EXERCISE - Retype every line of the items below as it appears, omitting the pictures from your answer.

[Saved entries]
-=-=-=-=-

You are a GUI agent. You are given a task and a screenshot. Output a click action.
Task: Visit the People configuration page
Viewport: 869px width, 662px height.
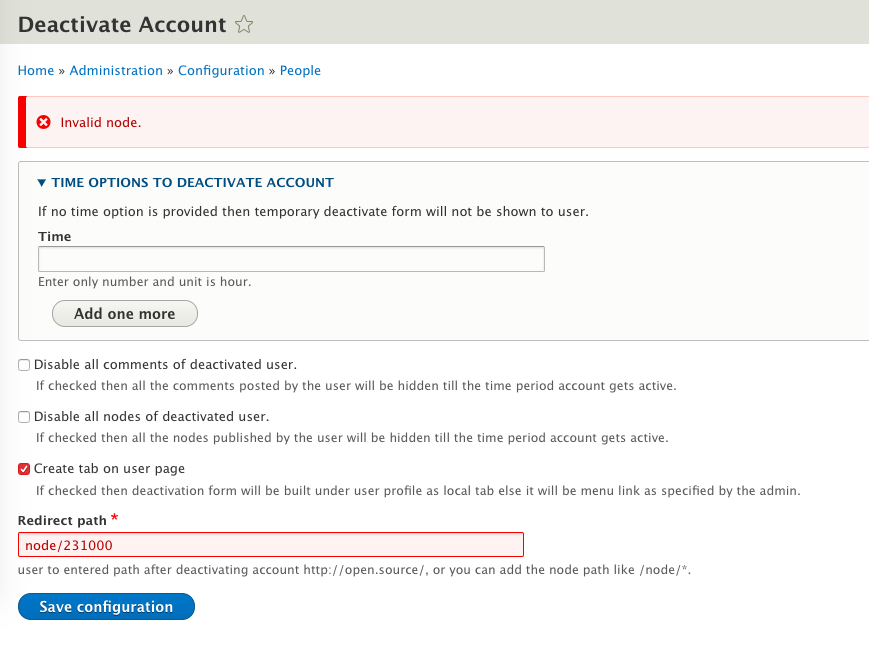tap(300, 70)
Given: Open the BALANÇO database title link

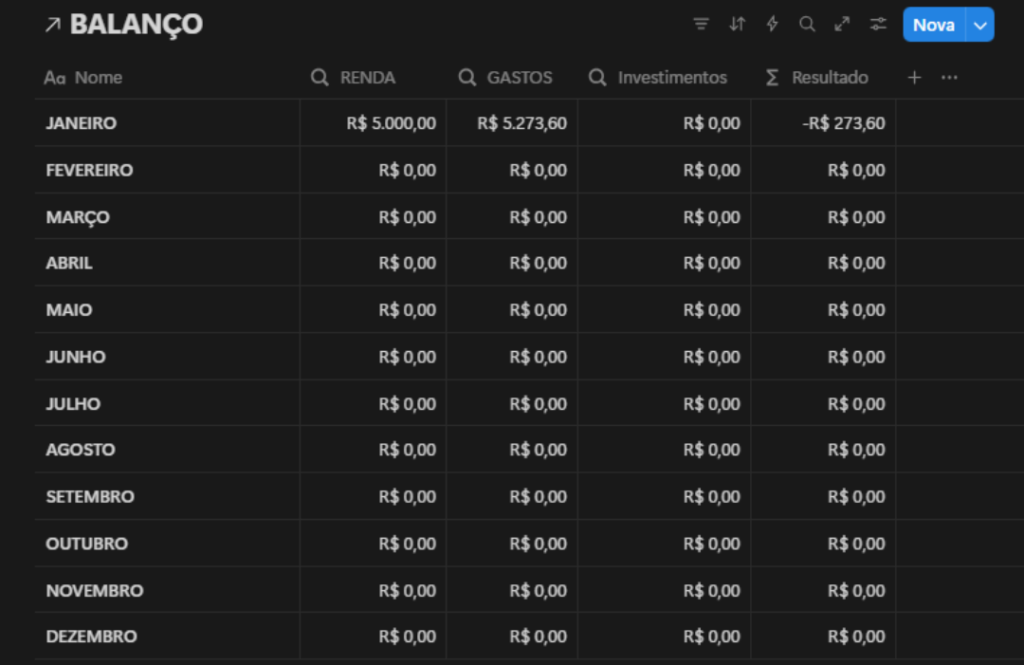Looking at the screenshot, I should 136,25.
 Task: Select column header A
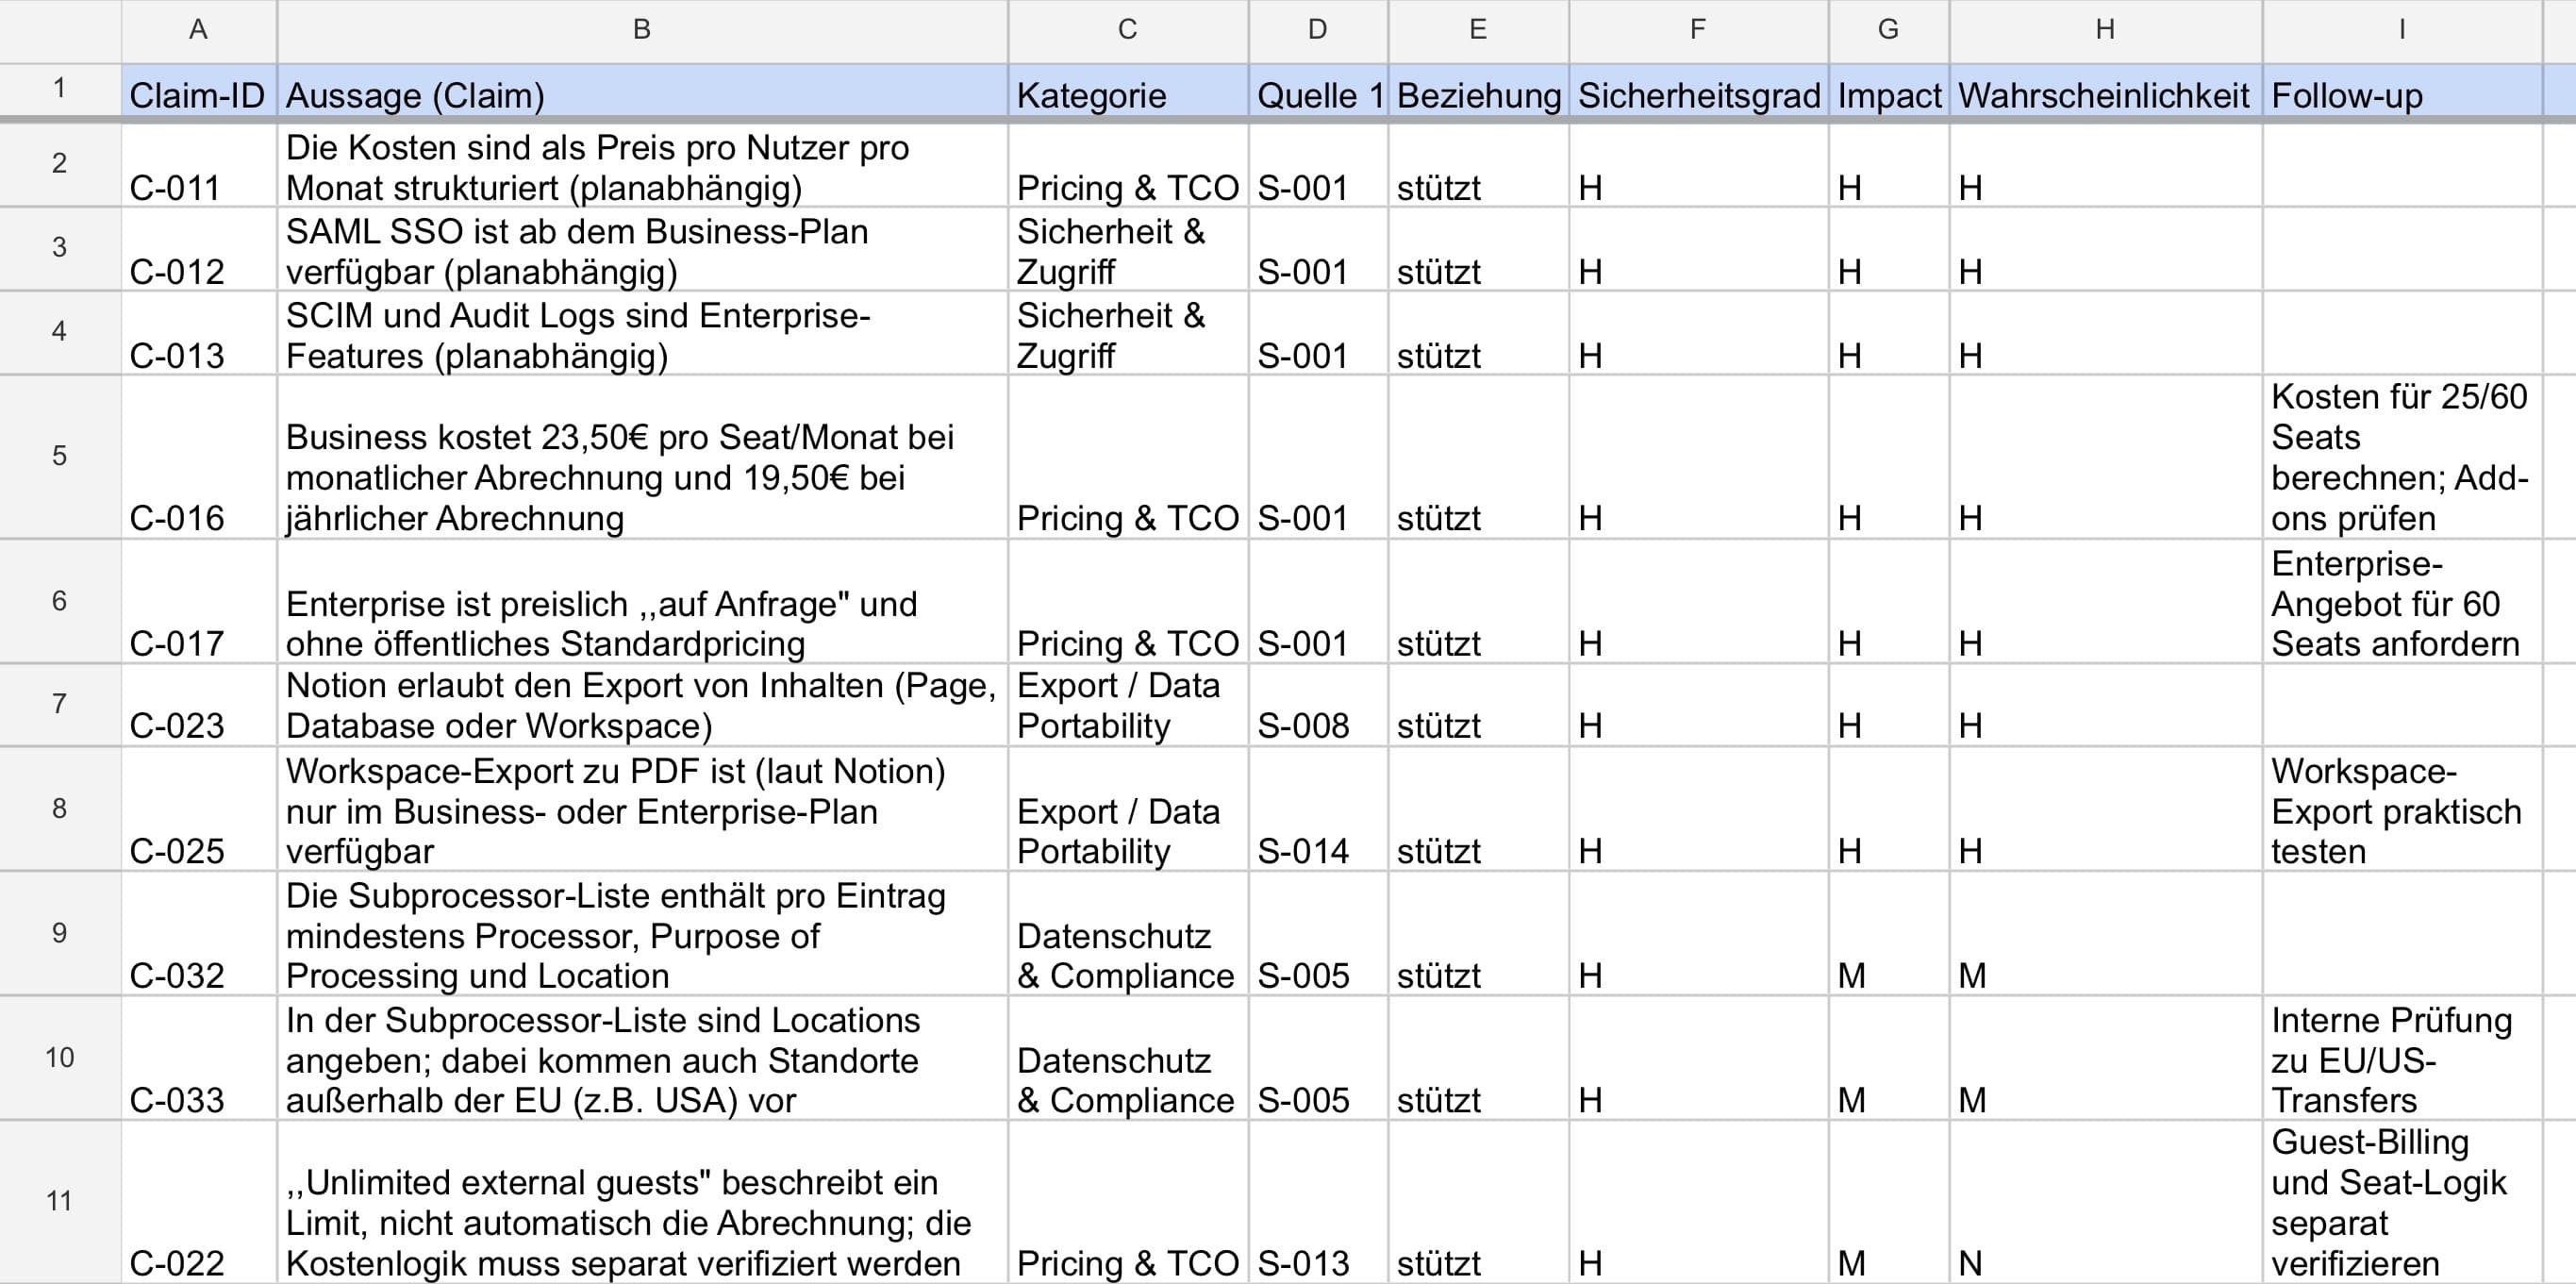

-=-=-=-=-

WORKED ANSWER -
You are a GUI agent. You are given a task and a screenshot. Output a click action.
Task: Visit the People configuration page
Viewport: 869px width, 662px height.
tap(300, 70)
Given: Open the BALANÇO database title link

Looking at the screenshot, I should 136,25.
 Task: Select column header A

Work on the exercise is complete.